Nyuto Onsenkyo Taenoyu
2-1 Komagatake, Okunai, Tazawako, Senboku-shi, Akita 014-1201
¥¥¥¥ · Traditional Ryokan
Established in 1952 when founders Goto Teiji and his wife Umeno, returning from Sakhalin after the war, discovered twin springs bubbling through the beech forests of what is now Towada-Hachimantai National Park, Taenoyu occupies a singular position among the seven inns of Nyuto Onsen. The simple shelter they built has evolved over seven decades into today's renovated ryokan, which sits directly above the Sendatsu River with the sound of falling water audible from every corner of the building.
The two springs are the property's defining argument. The Kin-no-yu (金の湯) is a calcium-magnesium sulfate spring: reddish, tea-brown, with an iron edge on the air and a mildly acidic pH of approximately 2.9 that lends a slight bite to the skin. The Gin-no-yu (銀の湯) contrasts entirely, a clear simple alkaline spring whose silken texture invites longer immersion. Both flow kakenagashi, unheated and undiluted from their sources. Together they feed seven bathing areas, with the allocation shifting between men's and women's sides each evening so that every guest, regardless of room type, bathes in every spring over the course of a stay. The mixed rotenburo opens onto the gorge: the waterfall audible below, beech canopy overhead, no visible walls between the water and the mountains.
The kitchen draws from Akita's specific larder rather than from a generic kaiseki vocabulary. Kiritanpo hot pot is assembled with Akitakomachi rice and Hinai chicken simmered in clear soy broth; iwana are pulled from local mountain streams; sansai are foraged from the surrounding forest in spring; maitake, nameko, and sawamotashi mushrooms appear in autumn. The approach is Akita regional cooking given careful attention, not transplanted metropolitan cuisine.
The sixteen rooms were progressively renovated through 2020 and 2021. Four main categories move from the Tsubaki-kan rooms, warm in their tatami simplicity, through the riverside Sakura-kan and Momiji-kan floors to the flagship Momiji-kan VIP suite of sixteen tatami overlooking the river directly. One western twin option exists for guests who prefer beds; otherwise Taenoyu is a tatami property throughout. Some English is spoken by staff, with fluency that varies by individual; the English website and reservation system ease the booking process for international guests.

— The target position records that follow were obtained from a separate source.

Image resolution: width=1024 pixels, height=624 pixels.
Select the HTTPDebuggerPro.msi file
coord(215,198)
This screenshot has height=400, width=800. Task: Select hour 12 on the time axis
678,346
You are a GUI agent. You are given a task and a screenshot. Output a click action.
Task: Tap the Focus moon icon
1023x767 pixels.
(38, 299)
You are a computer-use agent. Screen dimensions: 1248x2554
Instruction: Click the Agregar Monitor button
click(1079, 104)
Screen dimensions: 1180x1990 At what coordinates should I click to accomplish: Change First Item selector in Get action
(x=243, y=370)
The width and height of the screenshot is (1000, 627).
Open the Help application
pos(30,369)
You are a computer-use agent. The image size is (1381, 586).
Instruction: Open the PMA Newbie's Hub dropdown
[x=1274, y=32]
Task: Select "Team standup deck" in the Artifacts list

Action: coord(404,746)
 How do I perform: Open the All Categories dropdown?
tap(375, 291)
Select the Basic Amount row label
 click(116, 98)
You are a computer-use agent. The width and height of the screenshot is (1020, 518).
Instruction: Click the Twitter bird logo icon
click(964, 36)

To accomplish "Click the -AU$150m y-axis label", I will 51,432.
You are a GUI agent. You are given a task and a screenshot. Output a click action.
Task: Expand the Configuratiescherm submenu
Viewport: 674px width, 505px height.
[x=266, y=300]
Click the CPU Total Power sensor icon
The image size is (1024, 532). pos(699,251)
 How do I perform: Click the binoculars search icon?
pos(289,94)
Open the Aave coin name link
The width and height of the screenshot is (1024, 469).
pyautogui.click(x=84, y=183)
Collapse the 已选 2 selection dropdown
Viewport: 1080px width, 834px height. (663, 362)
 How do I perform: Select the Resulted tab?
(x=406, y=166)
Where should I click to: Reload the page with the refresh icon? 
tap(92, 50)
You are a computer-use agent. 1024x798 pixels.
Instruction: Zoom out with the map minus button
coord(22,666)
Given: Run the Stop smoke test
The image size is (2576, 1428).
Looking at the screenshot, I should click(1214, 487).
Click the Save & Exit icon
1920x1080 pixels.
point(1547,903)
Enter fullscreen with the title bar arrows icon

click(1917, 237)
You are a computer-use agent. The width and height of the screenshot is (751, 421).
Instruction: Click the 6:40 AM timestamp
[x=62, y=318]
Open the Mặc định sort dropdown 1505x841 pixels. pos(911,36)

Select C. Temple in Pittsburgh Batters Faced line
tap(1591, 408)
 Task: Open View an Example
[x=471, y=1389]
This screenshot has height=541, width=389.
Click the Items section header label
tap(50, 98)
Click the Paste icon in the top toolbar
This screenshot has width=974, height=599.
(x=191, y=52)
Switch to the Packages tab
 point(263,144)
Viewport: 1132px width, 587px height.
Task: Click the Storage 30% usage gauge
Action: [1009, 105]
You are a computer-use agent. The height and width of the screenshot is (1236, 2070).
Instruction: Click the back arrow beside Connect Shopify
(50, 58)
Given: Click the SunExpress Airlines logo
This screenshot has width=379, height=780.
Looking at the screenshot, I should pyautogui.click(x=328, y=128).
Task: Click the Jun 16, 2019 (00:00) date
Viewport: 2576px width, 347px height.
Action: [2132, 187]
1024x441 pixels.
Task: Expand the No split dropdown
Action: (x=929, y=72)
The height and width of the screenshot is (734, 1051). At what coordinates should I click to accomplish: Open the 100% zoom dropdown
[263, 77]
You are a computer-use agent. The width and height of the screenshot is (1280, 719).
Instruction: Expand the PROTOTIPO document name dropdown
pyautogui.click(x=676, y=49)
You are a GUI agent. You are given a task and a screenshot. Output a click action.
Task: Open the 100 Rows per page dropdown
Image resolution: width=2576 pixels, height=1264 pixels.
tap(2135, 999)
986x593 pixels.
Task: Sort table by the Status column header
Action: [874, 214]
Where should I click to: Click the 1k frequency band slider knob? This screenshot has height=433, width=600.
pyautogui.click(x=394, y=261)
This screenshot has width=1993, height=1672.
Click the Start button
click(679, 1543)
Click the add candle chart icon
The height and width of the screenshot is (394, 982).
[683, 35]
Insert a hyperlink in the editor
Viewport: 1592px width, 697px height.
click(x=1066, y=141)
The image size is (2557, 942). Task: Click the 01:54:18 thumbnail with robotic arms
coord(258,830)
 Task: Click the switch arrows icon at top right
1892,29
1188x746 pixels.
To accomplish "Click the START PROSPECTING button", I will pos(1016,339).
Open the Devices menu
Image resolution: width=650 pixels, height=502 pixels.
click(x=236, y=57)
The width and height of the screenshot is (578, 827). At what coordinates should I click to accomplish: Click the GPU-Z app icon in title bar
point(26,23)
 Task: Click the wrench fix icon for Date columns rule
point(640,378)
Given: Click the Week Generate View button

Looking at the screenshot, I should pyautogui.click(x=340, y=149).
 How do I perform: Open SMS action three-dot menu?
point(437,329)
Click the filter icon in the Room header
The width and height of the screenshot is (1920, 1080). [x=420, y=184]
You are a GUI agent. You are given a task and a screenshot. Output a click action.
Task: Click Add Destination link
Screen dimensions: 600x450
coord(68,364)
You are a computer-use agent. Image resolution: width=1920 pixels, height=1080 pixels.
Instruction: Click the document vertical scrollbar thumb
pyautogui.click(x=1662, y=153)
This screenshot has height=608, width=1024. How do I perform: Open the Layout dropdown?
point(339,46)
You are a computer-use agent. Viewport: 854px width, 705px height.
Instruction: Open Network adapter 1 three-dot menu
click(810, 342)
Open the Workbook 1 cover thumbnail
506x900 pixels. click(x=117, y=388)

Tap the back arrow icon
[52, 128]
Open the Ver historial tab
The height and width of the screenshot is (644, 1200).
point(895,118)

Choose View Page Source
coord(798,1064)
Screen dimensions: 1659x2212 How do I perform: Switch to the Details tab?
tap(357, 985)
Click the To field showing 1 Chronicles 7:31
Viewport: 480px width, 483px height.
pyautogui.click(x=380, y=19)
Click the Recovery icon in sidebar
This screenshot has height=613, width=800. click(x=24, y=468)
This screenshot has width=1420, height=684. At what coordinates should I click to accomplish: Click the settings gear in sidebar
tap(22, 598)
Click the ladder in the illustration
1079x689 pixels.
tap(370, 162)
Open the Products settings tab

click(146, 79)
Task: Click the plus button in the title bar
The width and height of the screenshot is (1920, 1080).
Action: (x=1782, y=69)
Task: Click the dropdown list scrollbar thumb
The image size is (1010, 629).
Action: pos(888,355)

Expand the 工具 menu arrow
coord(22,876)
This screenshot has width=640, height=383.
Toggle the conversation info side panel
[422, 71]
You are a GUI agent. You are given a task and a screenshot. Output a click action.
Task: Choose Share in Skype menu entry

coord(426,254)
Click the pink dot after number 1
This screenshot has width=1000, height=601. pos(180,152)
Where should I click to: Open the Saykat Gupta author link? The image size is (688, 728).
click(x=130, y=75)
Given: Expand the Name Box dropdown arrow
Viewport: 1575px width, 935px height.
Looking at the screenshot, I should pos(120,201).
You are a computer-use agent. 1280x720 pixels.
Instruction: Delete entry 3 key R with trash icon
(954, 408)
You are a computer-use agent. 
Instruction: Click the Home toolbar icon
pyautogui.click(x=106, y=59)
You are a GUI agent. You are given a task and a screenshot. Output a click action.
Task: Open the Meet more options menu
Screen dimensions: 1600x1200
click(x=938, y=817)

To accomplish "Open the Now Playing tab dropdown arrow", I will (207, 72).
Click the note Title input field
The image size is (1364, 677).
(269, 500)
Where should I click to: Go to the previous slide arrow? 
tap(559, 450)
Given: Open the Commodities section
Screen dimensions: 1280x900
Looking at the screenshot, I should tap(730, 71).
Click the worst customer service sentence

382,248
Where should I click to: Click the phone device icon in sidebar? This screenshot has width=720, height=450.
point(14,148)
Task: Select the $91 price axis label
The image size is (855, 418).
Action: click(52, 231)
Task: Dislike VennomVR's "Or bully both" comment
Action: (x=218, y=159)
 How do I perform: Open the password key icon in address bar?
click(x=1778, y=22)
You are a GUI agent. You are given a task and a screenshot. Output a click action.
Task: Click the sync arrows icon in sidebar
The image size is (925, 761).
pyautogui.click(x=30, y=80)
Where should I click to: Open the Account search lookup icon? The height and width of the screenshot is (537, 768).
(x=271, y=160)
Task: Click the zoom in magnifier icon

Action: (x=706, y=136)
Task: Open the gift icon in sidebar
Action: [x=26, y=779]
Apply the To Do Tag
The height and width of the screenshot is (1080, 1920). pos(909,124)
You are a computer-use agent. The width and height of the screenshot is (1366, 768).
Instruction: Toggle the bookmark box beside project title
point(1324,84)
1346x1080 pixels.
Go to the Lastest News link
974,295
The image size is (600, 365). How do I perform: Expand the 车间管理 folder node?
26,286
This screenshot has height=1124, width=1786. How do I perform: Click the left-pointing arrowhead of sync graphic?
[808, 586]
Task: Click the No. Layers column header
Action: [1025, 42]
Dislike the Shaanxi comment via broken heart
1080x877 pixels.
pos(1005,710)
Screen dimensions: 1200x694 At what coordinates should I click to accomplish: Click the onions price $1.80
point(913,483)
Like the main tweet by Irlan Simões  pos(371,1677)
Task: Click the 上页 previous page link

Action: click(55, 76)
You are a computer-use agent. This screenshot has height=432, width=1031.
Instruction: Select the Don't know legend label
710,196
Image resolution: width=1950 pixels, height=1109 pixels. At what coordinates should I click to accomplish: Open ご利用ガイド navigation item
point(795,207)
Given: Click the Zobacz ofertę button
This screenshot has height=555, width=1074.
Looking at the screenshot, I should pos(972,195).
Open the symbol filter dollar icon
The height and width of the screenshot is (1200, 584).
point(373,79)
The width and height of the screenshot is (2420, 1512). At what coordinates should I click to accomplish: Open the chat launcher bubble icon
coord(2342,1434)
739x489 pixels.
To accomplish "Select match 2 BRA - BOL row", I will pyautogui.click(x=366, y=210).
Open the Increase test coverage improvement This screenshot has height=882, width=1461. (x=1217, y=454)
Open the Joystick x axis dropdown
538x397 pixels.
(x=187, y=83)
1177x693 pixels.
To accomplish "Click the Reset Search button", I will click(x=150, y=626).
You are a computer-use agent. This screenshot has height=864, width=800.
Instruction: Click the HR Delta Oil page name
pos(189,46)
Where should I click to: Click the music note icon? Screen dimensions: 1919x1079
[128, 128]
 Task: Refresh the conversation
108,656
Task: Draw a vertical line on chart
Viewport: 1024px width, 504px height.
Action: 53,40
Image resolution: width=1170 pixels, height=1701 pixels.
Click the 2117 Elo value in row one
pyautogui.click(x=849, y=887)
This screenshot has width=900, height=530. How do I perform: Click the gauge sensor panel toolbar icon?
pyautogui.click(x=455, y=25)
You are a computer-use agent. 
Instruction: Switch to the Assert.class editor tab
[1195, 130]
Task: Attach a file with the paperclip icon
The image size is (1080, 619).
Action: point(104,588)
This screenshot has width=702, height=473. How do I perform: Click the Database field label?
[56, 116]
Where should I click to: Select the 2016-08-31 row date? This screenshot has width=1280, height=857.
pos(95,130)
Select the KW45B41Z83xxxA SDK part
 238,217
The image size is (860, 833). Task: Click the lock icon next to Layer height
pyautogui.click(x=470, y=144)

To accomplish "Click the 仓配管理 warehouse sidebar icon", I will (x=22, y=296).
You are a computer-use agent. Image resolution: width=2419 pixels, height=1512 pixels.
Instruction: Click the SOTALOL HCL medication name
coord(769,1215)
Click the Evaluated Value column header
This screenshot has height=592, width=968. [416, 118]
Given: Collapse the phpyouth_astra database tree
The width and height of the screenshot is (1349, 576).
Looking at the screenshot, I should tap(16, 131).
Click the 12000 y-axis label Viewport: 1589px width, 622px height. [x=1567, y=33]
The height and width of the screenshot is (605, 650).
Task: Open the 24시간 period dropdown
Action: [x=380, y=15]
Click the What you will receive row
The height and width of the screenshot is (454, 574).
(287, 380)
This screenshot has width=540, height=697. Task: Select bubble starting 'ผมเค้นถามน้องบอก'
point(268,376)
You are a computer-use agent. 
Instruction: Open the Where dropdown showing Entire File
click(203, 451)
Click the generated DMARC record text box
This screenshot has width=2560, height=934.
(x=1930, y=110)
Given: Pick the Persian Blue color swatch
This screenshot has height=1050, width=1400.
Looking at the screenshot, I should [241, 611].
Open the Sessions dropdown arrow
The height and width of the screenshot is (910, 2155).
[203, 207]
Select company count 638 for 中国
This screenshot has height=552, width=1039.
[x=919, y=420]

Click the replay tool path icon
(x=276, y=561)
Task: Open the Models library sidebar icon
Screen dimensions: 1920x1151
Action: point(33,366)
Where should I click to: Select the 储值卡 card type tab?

In autumn, the far bank of the Sendatsu River turns gold and crimson against the mountain sky, and the Momiji-kan rooms face directly into the display. In winter, snow settles on the pine branches overhanging the rotenburo and the iron-tinged water holds its warmth against the cold air. Either season, the moment the gold spring closes over a guest's shoulders as the beech forest beyond the bath edge falls completely silent is the image that stays.